As the season turned and the first frost touched the forest floor, I realized how much I had changed. My hands were callused now, my body lean and strong. I could track animals, set traps, prepare food, predict the weather from the behavior of birds.
"You know what I think?" I said to Malik one evening as we sat by the fire, sharing a meal of fish and wild greens. "I think this is what Allah wanted me to learn. Not just how to survive, but how to live deliberately. How to take responsibility for my own life."
Malik's ears flicked forward, listening.
"In the palace, I was a slave. Everything was decided for me, 'provided' for me, controlled for me. But here..." I gestured to the forest around us. "Here, I have to choose. Every day, every moment. And those choices matter."

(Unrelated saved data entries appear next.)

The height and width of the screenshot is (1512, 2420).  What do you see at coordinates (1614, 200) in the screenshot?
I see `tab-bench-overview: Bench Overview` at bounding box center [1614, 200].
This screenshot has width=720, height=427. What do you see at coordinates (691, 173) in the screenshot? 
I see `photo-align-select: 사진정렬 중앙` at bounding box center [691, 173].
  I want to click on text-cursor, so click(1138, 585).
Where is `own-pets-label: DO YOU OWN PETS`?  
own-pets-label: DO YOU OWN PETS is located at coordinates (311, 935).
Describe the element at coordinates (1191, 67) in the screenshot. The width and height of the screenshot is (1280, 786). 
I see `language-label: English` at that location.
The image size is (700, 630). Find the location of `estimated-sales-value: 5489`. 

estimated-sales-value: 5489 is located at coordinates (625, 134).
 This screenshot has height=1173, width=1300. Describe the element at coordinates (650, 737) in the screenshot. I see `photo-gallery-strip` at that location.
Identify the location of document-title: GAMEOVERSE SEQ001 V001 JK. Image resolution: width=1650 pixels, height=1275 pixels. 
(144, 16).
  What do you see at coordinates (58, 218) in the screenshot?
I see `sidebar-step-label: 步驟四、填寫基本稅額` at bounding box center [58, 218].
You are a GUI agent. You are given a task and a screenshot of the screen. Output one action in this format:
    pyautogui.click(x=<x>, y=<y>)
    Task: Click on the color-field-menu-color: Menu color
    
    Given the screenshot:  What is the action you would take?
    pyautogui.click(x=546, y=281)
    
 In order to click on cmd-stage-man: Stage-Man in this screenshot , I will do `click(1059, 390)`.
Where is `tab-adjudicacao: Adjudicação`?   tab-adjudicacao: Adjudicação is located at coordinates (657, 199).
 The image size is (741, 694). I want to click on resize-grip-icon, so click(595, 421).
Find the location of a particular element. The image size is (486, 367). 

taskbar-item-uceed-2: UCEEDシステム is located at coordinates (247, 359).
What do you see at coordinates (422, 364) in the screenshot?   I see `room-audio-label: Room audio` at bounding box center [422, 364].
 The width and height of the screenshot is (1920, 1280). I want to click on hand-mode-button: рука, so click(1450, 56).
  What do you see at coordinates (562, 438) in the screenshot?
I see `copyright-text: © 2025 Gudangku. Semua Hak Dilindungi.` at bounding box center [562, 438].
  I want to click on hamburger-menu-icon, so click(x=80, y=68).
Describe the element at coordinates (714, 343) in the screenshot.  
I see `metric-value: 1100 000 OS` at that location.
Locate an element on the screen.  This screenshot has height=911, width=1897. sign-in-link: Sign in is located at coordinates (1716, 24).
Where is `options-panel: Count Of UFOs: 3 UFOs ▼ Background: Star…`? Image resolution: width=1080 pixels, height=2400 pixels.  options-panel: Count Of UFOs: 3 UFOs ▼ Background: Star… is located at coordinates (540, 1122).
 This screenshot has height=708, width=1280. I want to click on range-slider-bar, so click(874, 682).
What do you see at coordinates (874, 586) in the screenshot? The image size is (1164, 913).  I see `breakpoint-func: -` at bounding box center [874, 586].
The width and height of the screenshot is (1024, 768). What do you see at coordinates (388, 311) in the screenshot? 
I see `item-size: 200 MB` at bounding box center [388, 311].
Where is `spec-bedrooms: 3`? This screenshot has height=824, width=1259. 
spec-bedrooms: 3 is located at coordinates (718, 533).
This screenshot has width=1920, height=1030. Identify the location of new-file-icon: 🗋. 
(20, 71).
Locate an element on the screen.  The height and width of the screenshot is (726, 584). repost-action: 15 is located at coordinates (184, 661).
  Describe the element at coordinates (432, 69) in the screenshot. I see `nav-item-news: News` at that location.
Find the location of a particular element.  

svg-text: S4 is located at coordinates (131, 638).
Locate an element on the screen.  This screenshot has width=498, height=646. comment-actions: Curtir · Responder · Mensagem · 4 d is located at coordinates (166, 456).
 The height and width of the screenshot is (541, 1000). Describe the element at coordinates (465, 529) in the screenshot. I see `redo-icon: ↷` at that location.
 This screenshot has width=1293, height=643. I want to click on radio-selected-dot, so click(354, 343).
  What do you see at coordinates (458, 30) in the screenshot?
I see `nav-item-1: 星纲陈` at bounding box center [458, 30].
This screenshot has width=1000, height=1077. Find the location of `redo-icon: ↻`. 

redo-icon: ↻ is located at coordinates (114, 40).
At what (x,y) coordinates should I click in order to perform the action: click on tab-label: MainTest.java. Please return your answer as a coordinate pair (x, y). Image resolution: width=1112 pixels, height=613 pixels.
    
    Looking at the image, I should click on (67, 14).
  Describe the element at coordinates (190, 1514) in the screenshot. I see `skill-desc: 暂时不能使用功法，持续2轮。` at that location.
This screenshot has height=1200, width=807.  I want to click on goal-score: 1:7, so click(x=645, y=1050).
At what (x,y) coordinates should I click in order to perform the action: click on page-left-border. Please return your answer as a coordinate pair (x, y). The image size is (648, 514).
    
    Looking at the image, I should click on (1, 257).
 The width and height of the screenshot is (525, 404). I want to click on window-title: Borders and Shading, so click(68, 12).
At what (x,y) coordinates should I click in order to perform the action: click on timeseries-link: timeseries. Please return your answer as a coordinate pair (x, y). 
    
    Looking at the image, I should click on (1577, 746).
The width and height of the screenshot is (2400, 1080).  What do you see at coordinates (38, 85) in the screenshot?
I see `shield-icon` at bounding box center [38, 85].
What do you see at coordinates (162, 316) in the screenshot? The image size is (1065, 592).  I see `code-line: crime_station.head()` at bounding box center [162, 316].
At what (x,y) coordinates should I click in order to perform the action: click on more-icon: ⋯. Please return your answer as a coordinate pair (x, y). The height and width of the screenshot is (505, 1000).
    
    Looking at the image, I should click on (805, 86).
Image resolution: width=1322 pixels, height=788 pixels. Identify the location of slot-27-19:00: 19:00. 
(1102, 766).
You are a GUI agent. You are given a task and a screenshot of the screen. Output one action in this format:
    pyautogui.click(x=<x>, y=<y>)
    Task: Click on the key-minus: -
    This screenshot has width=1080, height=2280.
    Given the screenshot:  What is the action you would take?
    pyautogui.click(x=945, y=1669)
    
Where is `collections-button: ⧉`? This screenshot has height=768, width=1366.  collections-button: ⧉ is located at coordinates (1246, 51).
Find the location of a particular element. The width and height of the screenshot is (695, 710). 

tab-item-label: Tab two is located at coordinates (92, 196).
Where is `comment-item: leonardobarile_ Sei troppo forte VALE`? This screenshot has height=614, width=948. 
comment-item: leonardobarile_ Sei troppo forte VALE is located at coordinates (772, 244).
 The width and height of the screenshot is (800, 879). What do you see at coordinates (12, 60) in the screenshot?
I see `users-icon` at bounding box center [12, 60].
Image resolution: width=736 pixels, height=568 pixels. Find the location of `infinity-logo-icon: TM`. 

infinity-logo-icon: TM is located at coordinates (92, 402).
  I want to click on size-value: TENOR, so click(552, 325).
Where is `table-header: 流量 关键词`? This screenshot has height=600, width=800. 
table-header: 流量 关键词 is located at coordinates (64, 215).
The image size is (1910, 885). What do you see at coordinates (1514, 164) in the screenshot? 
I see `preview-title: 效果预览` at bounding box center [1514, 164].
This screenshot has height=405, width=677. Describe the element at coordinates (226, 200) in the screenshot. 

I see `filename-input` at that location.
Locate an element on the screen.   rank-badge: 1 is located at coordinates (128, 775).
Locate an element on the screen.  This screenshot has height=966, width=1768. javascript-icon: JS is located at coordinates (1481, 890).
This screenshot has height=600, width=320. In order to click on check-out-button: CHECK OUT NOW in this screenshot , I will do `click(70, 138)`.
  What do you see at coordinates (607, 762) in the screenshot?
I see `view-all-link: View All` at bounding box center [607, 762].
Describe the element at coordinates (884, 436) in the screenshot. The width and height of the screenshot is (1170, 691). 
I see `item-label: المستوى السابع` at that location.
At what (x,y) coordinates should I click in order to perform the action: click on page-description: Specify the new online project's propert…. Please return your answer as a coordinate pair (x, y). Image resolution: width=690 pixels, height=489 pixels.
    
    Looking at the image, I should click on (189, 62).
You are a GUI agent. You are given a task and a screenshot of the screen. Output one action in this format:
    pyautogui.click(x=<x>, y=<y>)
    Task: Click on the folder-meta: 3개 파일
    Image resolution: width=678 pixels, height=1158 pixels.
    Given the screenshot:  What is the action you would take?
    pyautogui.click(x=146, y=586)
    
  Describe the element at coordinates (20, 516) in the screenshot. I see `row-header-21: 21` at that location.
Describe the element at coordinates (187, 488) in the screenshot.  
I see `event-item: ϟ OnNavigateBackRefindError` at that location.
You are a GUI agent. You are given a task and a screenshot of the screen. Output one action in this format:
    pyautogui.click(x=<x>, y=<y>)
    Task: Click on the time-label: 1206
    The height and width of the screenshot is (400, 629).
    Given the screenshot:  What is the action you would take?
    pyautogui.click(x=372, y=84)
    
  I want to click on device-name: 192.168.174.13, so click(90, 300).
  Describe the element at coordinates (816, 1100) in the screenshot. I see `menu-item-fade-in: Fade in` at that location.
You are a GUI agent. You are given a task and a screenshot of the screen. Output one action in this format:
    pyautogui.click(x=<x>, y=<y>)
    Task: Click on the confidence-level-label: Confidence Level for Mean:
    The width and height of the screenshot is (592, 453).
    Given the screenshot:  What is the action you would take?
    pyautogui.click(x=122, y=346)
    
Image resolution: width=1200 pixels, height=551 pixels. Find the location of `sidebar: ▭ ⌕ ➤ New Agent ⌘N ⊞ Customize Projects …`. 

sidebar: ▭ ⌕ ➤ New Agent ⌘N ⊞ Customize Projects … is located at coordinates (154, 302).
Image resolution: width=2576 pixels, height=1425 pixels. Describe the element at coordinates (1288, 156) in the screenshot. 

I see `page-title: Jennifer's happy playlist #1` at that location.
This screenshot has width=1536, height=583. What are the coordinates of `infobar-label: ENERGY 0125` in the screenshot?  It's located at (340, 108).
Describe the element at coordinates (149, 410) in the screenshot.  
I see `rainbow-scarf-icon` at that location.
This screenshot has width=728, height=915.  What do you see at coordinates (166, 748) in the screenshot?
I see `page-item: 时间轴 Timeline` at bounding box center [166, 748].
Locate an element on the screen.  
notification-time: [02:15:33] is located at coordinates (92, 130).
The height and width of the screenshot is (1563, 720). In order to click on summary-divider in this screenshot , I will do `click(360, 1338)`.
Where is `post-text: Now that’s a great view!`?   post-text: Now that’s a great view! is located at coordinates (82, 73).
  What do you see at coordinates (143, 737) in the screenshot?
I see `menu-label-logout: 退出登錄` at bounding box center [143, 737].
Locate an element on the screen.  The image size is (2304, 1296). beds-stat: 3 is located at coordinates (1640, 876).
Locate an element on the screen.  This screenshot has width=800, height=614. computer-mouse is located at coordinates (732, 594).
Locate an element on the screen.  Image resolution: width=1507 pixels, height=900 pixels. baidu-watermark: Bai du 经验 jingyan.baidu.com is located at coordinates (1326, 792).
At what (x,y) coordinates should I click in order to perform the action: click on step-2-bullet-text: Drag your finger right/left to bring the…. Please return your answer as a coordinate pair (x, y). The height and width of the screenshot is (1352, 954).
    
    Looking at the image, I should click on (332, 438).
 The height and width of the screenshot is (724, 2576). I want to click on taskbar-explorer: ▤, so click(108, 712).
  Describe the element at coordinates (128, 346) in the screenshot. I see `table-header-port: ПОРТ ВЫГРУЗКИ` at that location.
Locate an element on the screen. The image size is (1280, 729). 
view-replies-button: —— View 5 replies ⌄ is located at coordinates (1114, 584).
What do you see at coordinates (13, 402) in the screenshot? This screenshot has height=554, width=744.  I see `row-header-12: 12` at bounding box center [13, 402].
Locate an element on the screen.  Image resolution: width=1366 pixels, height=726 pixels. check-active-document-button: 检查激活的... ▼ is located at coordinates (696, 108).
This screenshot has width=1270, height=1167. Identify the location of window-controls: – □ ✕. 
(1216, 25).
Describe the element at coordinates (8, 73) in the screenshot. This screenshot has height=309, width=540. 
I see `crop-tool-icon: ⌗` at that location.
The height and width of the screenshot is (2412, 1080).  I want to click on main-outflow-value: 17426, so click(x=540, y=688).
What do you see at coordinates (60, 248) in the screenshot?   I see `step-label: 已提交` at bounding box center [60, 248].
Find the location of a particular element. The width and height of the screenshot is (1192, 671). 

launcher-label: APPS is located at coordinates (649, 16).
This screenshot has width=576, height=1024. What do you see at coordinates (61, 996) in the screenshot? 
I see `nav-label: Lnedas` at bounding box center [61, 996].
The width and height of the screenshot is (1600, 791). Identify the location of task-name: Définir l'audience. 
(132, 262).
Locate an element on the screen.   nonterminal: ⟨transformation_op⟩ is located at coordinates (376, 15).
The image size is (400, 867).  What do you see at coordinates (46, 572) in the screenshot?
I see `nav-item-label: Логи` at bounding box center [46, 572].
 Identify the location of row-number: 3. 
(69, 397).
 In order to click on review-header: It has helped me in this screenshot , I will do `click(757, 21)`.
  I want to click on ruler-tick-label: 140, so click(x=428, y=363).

I took another bite of fish, savoring the taste, the texture, the knowledge that I had earned this meal through my own skill and effort.
"Alhamdulillahi rabbil alameen," I said softly.
The words carried a weight they had never held before. This wasn't the rote recitation of palace prayers, but a deep acknowledgment of the complexity and beauty of existence.
I was no longer just surviving. I was learning to thrive.
And with each passing day, each successful hunt, each moment of quiet gratitude by the fire, I felt myself becoming more fully the woman Allah had intended me to be.
Not a servant. Not a victim. Not a prisoner.
But a free soul, grateful for every breath, every choice, every sacred moment of being alive.